■ **Work to be completed**
Repeat each entry word for word.

[[ Data provided open ]]

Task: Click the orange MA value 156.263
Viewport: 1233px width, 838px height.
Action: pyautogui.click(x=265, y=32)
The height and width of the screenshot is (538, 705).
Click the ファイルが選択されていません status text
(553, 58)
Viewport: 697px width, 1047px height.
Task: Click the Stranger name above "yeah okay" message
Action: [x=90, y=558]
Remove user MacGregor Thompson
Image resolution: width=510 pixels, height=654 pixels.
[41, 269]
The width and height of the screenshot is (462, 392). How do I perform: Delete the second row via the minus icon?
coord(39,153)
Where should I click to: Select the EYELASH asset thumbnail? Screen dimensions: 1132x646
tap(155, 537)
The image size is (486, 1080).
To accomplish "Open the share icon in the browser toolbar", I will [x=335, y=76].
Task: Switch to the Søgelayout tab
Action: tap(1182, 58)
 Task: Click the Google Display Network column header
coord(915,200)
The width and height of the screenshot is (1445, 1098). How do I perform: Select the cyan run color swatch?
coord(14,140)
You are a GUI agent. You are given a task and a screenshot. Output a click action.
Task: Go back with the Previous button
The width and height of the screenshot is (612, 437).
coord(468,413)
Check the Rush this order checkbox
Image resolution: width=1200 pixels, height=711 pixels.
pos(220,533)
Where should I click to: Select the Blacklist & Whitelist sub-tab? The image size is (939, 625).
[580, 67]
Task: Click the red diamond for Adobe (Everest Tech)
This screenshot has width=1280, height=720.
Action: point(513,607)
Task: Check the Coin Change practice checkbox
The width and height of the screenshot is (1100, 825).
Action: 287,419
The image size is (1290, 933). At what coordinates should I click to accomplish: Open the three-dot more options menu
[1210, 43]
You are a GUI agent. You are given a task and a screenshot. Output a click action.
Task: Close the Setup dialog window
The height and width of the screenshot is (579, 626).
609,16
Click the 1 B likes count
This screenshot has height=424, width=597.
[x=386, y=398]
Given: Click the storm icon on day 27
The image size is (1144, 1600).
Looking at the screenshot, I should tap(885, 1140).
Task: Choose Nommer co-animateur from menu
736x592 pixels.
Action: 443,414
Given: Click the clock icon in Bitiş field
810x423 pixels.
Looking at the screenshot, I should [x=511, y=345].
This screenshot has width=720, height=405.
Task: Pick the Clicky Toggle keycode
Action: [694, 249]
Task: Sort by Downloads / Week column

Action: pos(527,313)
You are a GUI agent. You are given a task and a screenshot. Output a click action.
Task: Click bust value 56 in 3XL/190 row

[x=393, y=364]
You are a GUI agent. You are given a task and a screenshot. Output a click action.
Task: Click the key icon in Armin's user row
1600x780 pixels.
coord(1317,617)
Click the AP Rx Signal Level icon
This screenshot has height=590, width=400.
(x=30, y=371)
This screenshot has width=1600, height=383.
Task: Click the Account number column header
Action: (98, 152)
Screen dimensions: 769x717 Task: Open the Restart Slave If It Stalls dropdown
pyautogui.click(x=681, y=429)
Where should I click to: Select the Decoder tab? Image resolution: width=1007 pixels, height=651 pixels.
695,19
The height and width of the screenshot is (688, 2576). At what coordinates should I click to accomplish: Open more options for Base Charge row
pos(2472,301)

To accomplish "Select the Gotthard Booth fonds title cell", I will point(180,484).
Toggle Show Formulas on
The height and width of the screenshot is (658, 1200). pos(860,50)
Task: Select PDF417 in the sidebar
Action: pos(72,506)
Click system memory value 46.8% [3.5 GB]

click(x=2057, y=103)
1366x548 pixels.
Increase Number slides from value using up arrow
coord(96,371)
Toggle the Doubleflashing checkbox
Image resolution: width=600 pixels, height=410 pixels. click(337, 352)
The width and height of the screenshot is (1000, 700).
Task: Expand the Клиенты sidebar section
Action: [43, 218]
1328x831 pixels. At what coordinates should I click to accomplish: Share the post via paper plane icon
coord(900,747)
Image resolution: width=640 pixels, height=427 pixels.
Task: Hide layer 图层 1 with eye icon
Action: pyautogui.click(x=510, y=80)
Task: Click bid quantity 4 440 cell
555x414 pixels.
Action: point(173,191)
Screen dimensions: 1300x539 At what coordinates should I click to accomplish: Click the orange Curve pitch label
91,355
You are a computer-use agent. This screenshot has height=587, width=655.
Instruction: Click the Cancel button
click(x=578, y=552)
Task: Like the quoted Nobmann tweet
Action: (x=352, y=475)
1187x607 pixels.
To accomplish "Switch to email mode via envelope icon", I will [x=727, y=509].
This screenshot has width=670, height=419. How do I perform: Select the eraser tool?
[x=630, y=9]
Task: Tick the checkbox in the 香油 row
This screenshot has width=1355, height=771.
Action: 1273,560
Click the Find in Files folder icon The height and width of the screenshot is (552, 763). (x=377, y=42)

[[ Data provided closed ]]

■ **Task output**
Task: Click the orange MA value 156.263
Viewport: 1233px width, 838px height.
Action: pyautogui.click(x=265, y=32)
The height and width of the screenshot is (538, 705).
Click the ファイルが選択されていません status text
(553, 58)
Viewport: 697px width, 1047px height.
Task: Click the Stranger name above "yeah okay" message
Action: [x=90, y=558]
Remove user MacGregor Thompson
Image resolution: width=510 pixels, height=654 pixels.
[41, 269]
The width and height of the screenshot is (462, 392). How do I perform: Delete the second row via the minus icon?
coord(39,153)
Where should I click to: Select the EYELASH asset thumbnail? Screen dimensions: 1132x646
tap(155, 537)
The image size is (486, 1080).
To accomplish "Open the share icon in the browser toolbar", I will [x=335, y=76].
Task: Switch to the Søgelayout tab
Action: tap(1182, 58)
 Task: Click the Google Display Network column header
coord(915,200)
The width and height of the screenshot is (1445, 1098). How do I perform: Select the cyan run color swatch?
coord(14,140)
You are a GUI agent. You are given a task and a screenshot. Output a click action.
Task: Go back with the Previous button
The width and height of the screenshot is (612, 437).
coord(468,413)
Check the Rush this order checkbox
Image resolution: width=1200 pixels, height=711 pixels.
pos(220,533)
Where should I click to: Select the Blacklist & Whitelist sub-tab? The image size is (939, 625).
[580, 67]
Task: Click the red diamond for Adobe (Everest Tech)
This screenshot has width=1280, height=720.
Action: point(513,607)
Task: Check the Coin Change practice checkbox
The width and height of the screenshot is (1100, 825).
Action: 287,419
The image size is (1290, 933). At what coordinates should I click to accomplish: Open the three-dot more options menu
[1210, 43]
You are a GUI agent. You are given a task and a screenshot. Output a click action.
Task: Close the Setup dialog window
The height and width of the screenshot is (579, 626).
609,16
Click the 1 B likes count
This screenshot has height=424, width=597.
[x=386, y=398]
Given: Click the storm icon on day 27
The image size is (1144, 1600).
Looking at the screenshot, I should tap(885, 1140).
Task: Choose Nommer co-animateur from menu
736x592 pixels.
Action: 443,414
Given: Click the clock icon in Bitiş field
810x423 pixels.
Looking at the screenshot, I should [x=511, y=345].
This screenshot has width=720, height=405.
Task: Pick the Clicky Toggle keycode
Action: [694, 249]
Task: Sort by Downloads / Week column

Action: pos(527,313)
You are a GUI agent. You are given a task and a screenshot. Output a click action.
Task: Click bust value 56 in 3XL/190 row

[x=393, y=364]
You are a GUI agent. You are given a task and a screenshot. Output a click action.
Task: Click the key icon in Armin's user row
1600x780 pixels.
coord(1317,617)
Click the AP Rx Signal Level icon
This screenshot has height=590, width=400.
(x=30, y=371)
This screenshot has width=1600, height=383.
Task: Click the Account number column header
Action: (98, 152)
Screen dimensions: 769x717 Task: Open the Restart Slave If It Stalls dropdown
pyautogui.click(x=681, y=429)
Where should I click to: Select the Decoder tab? Image resolution: width=1007 pixels, height=651 pixels.
695,19
The height and width of the screenshot is (688, 2576). At what coordinates should I click to accomplish: Open more options for Base Charge row
pos(2472,301)

To accomplish "Select the Gotthard Booth fonds title cell", I will point(180,484).
Toggle Show Formulas on
The height and width of the screenshot is (658, 1200). pos(860,50)
Task: Select PDF417 in the sidebar
Action: pos(72,506)
Click system memory value 46.8% [3.5 GB]

click(x=2057, y=103)
1366x548 pixels.
Increase Number slides from value using up arrow
coord(96,371)
Toggle the Doubleflashing checkbox
Image resolution: width=600 pixels, height=410 pixels. click(337, 352)
The width and height of the screenshot is (1000, 700).
Task: Expand the Клиенты sidebar section
Action: [43, 218]
1328x831 pixels. At what coordinates should I click to accomplish: Share the post via paper plane icon
coord(900,747)
Image resolution: width=640 pixels, height=427 pixels.
Task: Hide layer 图层 1 with eye icon
Action: pyautogui.click(x=510, y=80)
Task: Click bid quantity 4 440 cell
555x414 pixels.
Action: point(173,191)
Screen dimensions: 1300x539 At what coordinates should I click to accomplish: Click the orange Curve pitch label
91,355
You are a computer-use agent. This screenshot has height=587, width=655.
Instruction: Click the Cancel button
click(x=578, y=552)
Task: Like the quoted Nobmann tweet
Action: (x=352, y=475)
1187x607 pixels.
To accomplish "Switch to email mode via envelope icon", I will [x=727, y=509].
This screenshot has width=670, height=419. How do I perform: Select the eraser tool?
[x=630, y=9]
Task: Tick the checkbox in the 香油 row
This screenshot has width=1355, height=771.
Action: 1273,560
Click the Find in Files folder icon The height and width of the screenshot is (552, 763). (x=377, y=42)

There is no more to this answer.